▸ **What is being asked**
Type out the records again, exactly as they are.

▸ **Records provided**
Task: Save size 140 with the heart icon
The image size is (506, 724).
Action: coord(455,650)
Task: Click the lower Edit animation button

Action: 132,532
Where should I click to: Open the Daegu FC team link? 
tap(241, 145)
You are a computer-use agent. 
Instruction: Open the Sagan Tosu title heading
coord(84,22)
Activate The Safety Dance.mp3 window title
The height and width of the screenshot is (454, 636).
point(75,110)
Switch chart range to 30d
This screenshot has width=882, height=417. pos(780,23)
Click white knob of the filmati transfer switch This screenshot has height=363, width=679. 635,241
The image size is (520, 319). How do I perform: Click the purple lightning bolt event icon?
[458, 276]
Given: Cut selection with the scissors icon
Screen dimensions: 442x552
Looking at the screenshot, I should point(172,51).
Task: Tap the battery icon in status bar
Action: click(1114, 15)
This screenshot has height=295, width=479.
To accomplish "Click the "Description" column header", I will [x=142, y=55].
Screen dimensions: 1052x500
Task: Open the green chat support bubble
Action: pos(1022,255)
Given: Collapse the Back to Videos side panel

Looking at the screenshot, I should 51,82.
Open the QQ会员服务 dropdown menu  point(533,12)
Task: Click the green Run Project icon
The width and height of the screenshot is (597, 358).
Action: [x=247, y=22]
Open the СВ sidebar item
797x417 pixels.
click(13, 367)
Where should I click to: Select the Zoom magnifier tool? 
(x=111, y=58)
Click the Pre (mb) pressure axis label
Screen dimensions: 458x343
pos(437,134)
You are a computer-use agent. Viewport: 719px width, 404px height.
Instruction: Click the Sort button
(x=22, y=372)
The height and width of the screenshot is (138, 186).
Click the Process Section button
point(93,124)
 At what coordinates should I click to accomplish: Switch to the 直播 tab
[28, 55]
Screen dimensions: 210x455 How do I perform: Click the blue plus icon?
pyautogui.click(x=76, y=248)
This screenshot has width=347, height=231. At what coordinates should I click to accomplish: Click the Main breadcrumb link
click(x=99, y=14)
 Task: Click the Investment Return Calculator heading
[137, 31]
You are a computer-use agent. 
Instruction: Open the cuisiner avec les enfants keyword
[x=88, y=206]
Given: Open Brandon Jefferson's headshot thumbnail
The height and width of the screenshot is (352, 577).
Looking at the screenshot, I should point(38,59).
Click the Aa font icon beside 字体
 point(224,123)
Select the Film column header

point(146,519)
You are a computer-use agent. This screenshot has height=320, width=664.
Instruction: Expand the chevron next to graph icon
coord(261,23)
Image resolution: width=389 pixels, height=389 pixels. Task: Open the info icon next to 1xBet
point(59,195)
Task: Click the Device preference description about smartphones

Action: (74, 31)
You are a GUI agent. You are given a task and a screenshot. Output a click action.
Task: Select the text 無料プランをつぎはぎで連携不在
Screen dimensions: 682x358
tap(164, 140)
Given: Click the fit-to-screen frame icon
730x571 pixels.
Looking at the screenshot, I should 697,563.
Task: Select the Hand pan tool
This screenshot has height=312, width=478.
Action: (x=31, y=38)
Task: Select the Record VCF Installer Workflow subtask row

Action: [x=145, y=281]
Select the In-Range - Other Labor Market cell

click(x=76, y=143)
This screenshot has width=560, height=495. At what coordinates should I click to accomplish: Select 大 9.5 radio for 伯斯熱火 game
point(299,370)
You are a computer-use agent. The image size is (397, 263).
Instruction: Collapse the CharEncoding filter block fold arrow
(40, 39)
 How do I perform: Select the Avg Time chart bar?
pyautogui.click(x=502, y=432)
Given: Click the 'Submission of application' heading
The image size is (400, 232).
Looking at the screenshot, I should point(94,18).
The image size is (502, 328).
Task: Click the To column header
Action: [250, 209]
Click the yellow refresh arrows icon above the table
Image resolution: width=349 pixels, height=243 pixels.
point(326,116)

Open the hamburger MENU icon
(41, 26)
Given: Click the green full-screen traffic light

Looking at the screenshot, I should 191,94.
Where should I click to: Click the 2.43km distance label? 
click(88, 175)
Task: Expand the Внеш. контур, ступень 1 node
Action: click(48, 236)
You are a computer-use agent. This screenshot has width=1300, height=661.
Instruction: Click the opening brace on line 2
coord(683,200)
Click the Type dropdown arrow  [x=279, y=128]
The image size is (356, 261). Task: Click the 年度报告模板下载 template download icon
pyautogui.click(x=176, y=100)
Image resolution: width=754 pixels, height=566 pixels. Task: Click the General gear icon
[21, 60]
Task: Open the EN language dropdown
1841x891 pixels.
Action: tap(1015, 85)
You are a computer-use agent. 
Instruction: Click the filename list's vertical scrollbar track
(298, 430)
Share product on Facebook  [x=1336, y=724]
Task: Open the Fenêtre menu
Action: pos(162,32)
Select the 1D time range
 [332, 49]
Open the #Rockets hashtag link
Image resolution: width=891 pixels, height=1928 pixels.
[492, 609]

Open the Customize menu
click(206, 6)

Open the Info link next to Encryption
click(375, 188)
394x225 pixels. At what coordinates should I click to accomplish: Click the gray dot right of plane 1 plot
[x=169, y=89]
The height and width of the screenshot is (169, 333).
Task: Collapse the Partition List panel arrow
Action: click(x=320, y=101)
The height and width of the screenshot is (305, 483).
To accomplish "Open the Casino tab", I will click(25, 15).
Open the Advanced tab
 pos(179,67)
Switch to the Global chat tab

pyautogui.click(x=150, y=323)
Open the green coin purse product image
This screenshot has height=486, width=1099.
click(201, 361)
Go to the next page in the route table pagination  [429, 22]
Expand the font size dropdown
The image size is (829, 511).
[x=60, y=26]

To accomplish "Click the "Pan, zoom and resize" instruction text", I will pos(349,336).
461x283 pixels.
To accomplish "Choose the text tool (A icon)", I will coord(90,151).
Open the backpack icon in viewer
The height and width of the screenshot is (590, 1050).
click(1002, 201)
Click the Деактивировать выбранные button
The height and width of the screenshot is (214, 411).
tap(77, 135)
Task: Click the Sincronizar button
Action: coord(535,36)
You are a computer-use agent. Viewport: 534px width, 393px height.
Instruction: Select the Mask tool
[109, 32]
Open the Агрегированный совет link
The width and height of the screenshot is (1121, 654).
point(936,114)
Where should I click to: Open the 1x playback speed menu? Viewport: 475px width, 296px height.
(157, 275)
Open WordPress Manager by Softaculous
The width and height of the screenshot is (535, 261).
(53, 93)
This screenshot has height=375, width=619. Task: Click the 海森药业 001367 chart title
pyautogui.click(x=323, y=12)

▸ **Solved exercise**
Task: Save size 140 with the heart icon
The image size is (506, 724).
Action: coord(455,650)
Task: Click the lower Edit animation button

Action: 132,532
Where should I click to: Open the Daegu FC team link? 
tap(241, 145)
You are a computer-use agent. 
Instruction: Open the Sagan Tosu title heading
coord(84,22)
Activate The Safety Dance.mp3 window title
The height and width of the screenshot is (454, 636).
point(75,110)
Switch chart range to 30d
This screenshot has width=882, height=417. pos(780,23)
Click white knob of the filmati transfer switch This screenshot has height=363, width=679. 635,241
The image size is (520, 319). How do I perform: Click the purple lightning bolt event icon?
[458, 276]
Given: Cut selection with the scissors icon
Screen dimensions: 442x552
Looking at the screenshot, I should point(172,51).
Task: Tap the battery icon in status bar
Action: click(1114, 15)
This screenshot has height=295, width=479.
To accomplish "Click the "Description" column header", I will [x=142, y=55].
Screen dimensions: 1052x500
Task: Open the green chat support bubble
Action: pos(1022,255)
Given: Collapse the Back to Videos side panel

Looking at the screenshot, I should 51,82.
Open the QQ会员服务 dropdown menu  point(533,12)
Task: Click the green Run Project icon
The width and height of the screenshot is (597, 358).
Action: [x=247, y=22]
Open the СВ sidebar item
797x417 pixels.
click(13, 367)
Where should I click to: Select the Zoom magnifier tool? 
(x=111, y=58)
Click the Pre (mb) pressure axis label
Screen dimensions: 458x343
pos(437,134)
You are a computer-use agent. Viewport: 719px width, 404px height.
Instruction: Click the Sort button
(x=22, y=372)
The height and width of the screenshot is (138, 186).
Click the Process Section button
point(93,124)
 At what coordinates should I click to accomplish: Switch to the 直播 tab
[28, 55]
Screen dimensions: 210x455 How do I perform: Click the blue plus icon?
pyautogui.click(x=76, y=248)
This screenshot has width=347, height=231. At what coordinates should I click to accomplish: Click the Main breadcrumb link
click(x=99, y=14)
 Task: Click the Investment Return Calculator heading
[137, 31]
You are a computer-use agent. 
Instruction: Open the cuisiner avec les enfants keyword
[x=88, y=206]
Given: Open Brandon Jefferson's headshot thumbnail
The height and width of the screenshot is (352, 577).
Looking at the screenshot, I should point(38,59).
Click the Aa font icon beside 字体
 point(224,123)
Select the Film column header

point(146,519)
You are a computer-use agent. This screenshot has height=320, width=664.
Instruction: Expand the chevron next to graph icon
coord(261,23)
Image resolution: width=389 pixels, height=389 pixels. Task: Open the info icon next to 1xBet
point(59,195)
Task: Click the Device preference description about smartphones

Action: (74, 31)
You are a GUI agent. You are given a task and a screenshot. Output a click action.
Task: Select the text 無料プランをつぎはぎで連携不在
Screen dimensions: 682x358
tap(164, 140)
Given: Click the fit-to-screen frame icon
730x571 pixels.
Looking at the screenshot, I should 697,563.
Task: Select the Hand pan tool
This screenshot has height=312, width=478.
Action: (x=31, y=38)
Task: Select the Record VCF Installer Workflow subtask row

Action: [x=145, y=281]
Select the In-Range - Other Labor Market cell

click(x=76, y=143)
This screenshot has width=560, height=495. At what coordinates should I click to accomplish: Select 大 9.5 radio for 伯斯熱火 game
point(299,370)
You are a computer-use agent. The image size is (397, 263).
Instruction: Collapse the CharEncoding filter block fold arrow
(40, 39)
 How do I perform: Select the Avg Time chart bar?
pyautogui.click(x=502, y=432)
Given: Click the 'Submission of application' heading
The image size is (400, 232).
Looking at the screenshot, I should point(94,18).
The image size is (502, 328).
Task: Click the To column header
Action: [250, 209]
Click the yellow refresh arrows icon above the table
Image resolution: width=349 pixels, height=243 pixels.
point(326,116)

Open the hamburger MENU icon
(41, 26)
Given: Click the green full-screen traffic light

Looking at the screenshot, I should 191,94.
Where should I click to: Click the 2.43km distance label? 
click(88, 175)
Task: Expand the Внеш. контур, ступень 1 node
Action: click(48, 236)
You are a computer-use agent. This screenshot has width=1300, height=661.
Instruction: Click the opening brace on line 2
coord(683,200)
Click the Type dropdown arrow  [x=279, y=128]
The image size is (356, 261). Task: Click the 年度报告模板下载 template download icon
pyautogui.click(x=176, y=100)
Image resolution: width=754 pixels, height=566 pixels. Task: Click the General gear icon
[21, 60]
Task: Open the EN language dropdown
1841x891 pixels.
Action: tap(1015, 85)
You are a computer-use agent. 
Instruction: Click the filename list's vertical scrollbar track
(298, 430)
Share product on Facebook  [x=1336, y=724]
Task: Open the Fenêtre menu
Action: pos(162,32)
Select the 1D time range
 [332, 49]
Open the #Rockets hashtag link
Image resolution: width=891 pixels, height=1928 pixels.
[492, 609]

Open the Customize menu
click(206, 6)

Open the Info link next to Encryption
click(375, 188)
394x225 pixels. At what coordinates should I click to accomplish: Click the gray dot right of plane 1 plot
[x=169, y=89]
The height and width of the screenshot is (169, 333).
Task: Collapse the Partition List panel arrow
Action: click(x=320, y=101)
The height and width of the screenshot is (305, 483).
To accomplish "Open the Casino tab", I will click(25, 15).
Open the Advanced tab
 pos(179,67)
Switch to the Global chat tab

pyautogui.click(x=150, y=323)
Open the green coin purse product image
This screenshot has height=486, width=1099.
click(201, 361)
Go to the next page in the route table pagination  [429, 22]
Expand the font size dropdown
The image size is (829, 511).
[x=60, y=26]

To accomplish "Click the "Pan, zoom and resize" instruction text", I will pos(349,336).
461x283 pixels.
To accomplish "Choose the text tool (A icon)", I will coord(90,151).
Open the backpack icon in viewer
The height and width of the screenshot is (590, 1050).
click(1002, 201)
Click the Деактивировать выбранные button
The height and width of the screenshot is (214, 411).
tap(77, 135)
Task: Click the Sincronizar button
Action: coord(535,36)
You are a computer-use agent. Viewport: 534px width, 393px height.
Instruction: Select the Mask tool
[109, 32]
Open the Агрегированный совет link
The width and height of the screenshot is (1121, 654).
point(936,114)
Where should I click to: Open the 1x playback speed menu? Viewport: 475px width, 296px height.
(157, 275)
Open WordPress Manager by Softaculous
The width and height of the screenshot is (535, 261).
(53, 93)
This screenshot has height=375, width=619. Task: Click the 海森药业 001367 chart title
pyautogui.click(x=323, y=12)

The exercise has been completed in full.